In some children the ingestion of milk can trigger the body into launching an inappropriate immune response to the proteins in milk resulting in an allergic reaction.

Symptoms

The principle symptoms are gastrointestinal, dermatological and respiratory. These can translate to: skin rash, hives, wheezing, vomiting, diarrhea, constipation and distress. The clinical spectrum extends to diverse disorders: anaphylactic reactions, atopic dermatitis, wheeze, infantile colic, gastroesophageal reflux (GER), oesophagitis, allergic colitis and constipation.

The symptoms may occur within a few minutes after exposure in immediate reactions, or after hours (and in some cases after several days) in delayed reactions.

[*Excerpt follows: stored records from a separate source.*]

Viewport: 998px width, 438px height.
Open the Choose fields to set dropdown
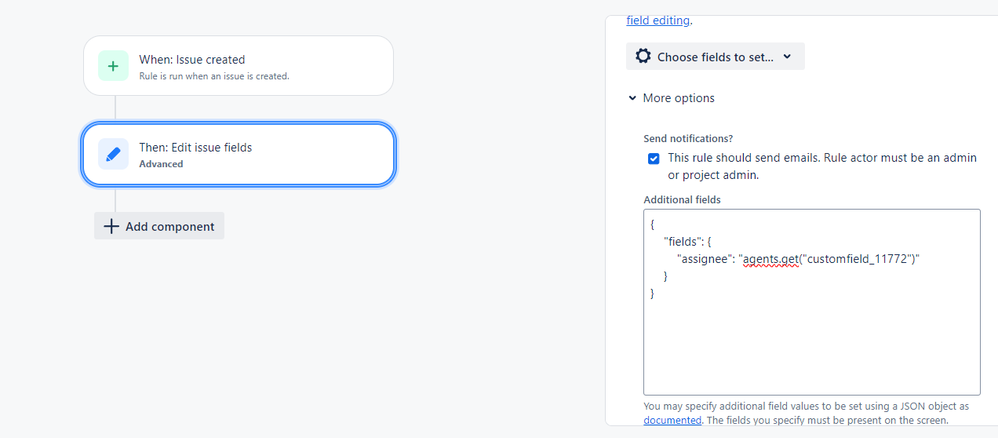(x=715, y=57)
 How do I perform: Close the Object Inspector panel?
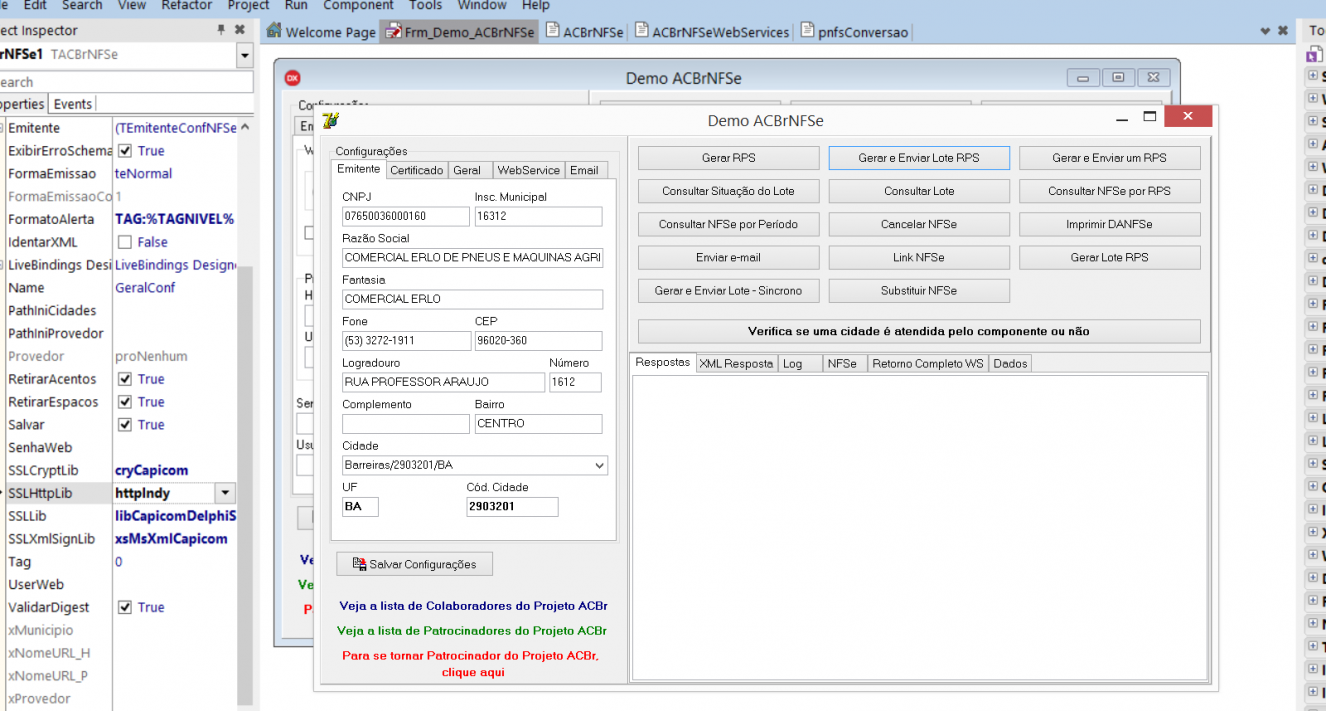(x=240, y=31)
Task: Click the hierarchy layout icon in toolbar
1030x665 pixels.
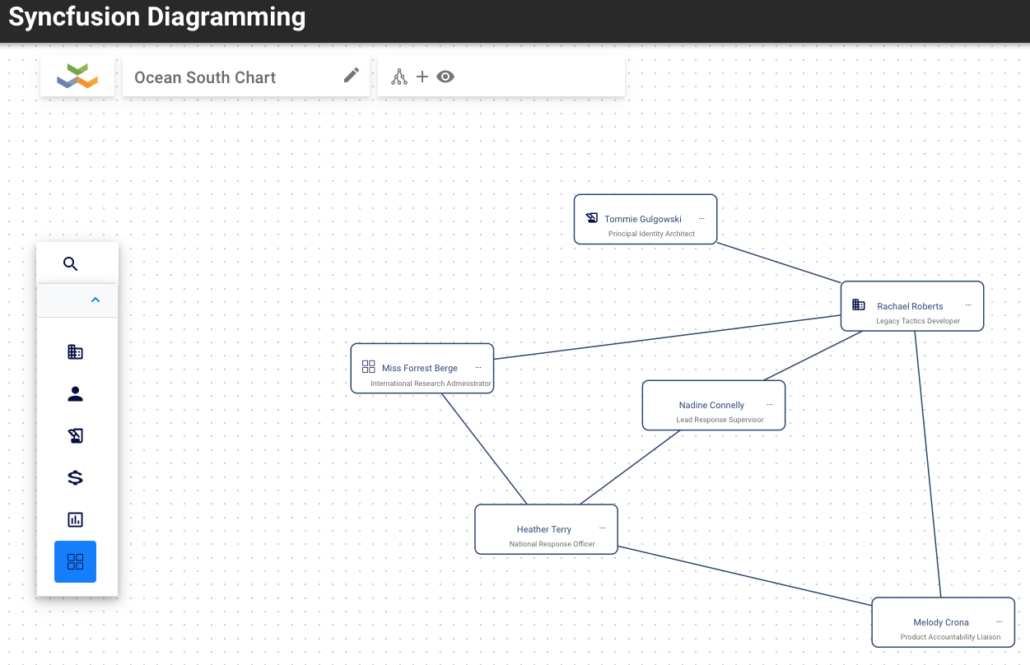Action: click(x=399, y=77)
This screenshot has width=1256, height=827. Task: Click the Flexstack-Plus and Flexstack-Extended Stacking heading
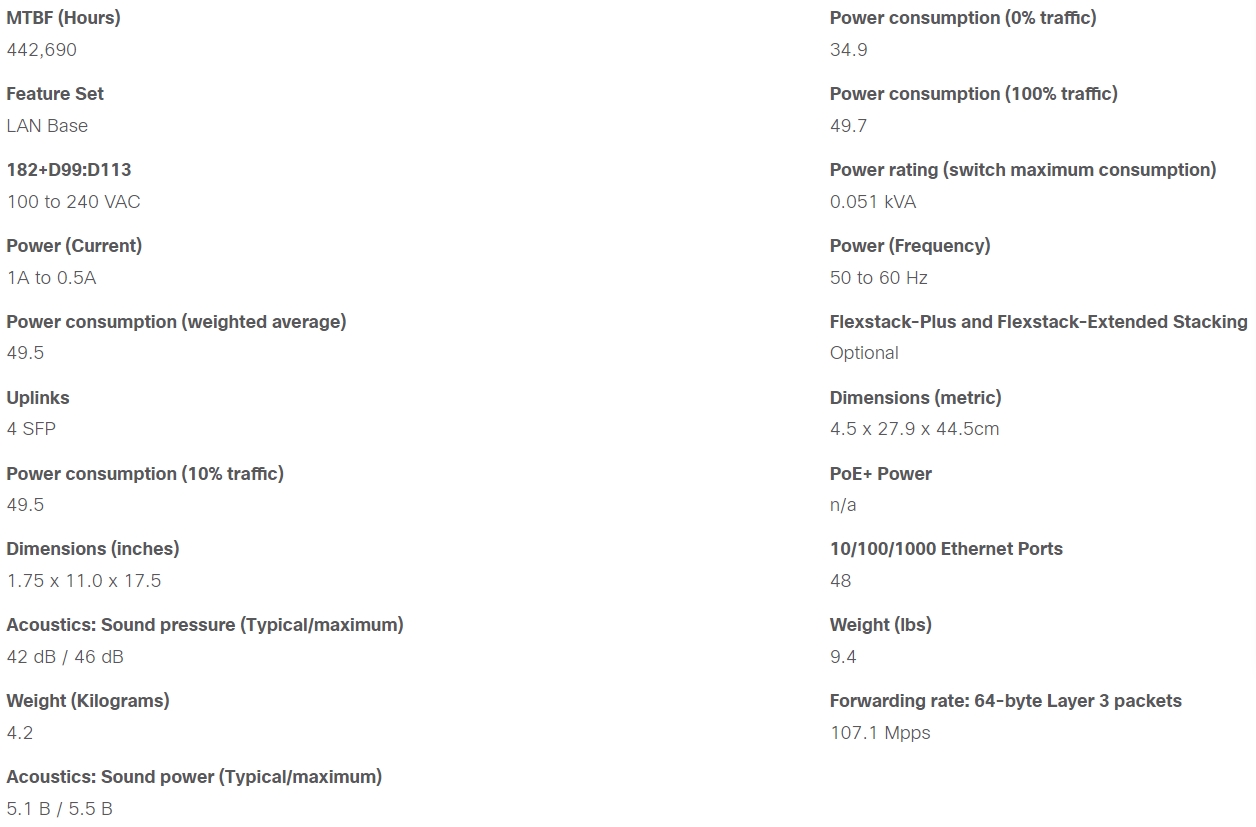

Difference with lactose intolerance

Milk allergy is a food allergy, an adverse immune reaction to a food protein that is normally harmless to the non-allergic individual. Lactose intolerance is a non-allergic food hypersensitivity: it is due to the deficiency of the enzyme lactase, which is required to digest the predominant sugar in milk.

Treatment

Currently the only treatment for milk allergies is total avoidance of milk proteins. Initially if the infants are breastfed, the lactating mothers are given an elimination diet. If symptoms are not relieved or the if infants are bottlefed, milk substitute formulas are used to provide the infant with a complete source of nutrition. Milk substitutes include soy milk, rice milk, and hypoallergenic formulas based on hydrolysed protein or free amino acids.

Statistics

Milk allergy is the most common food allergy. It affects somewhere between 2% and 3% of infants in developed countries, but approximately 85-90% of children lose clinical reactivity to milk once they surpass 3 years of age.[1]

Reference

  1. ^ Host A. Frequency of cow's milk allergy in childhood. Ann Allergy Asthma Immunol 2002;89(6 Suppl 1):33-7. PMID 12487202.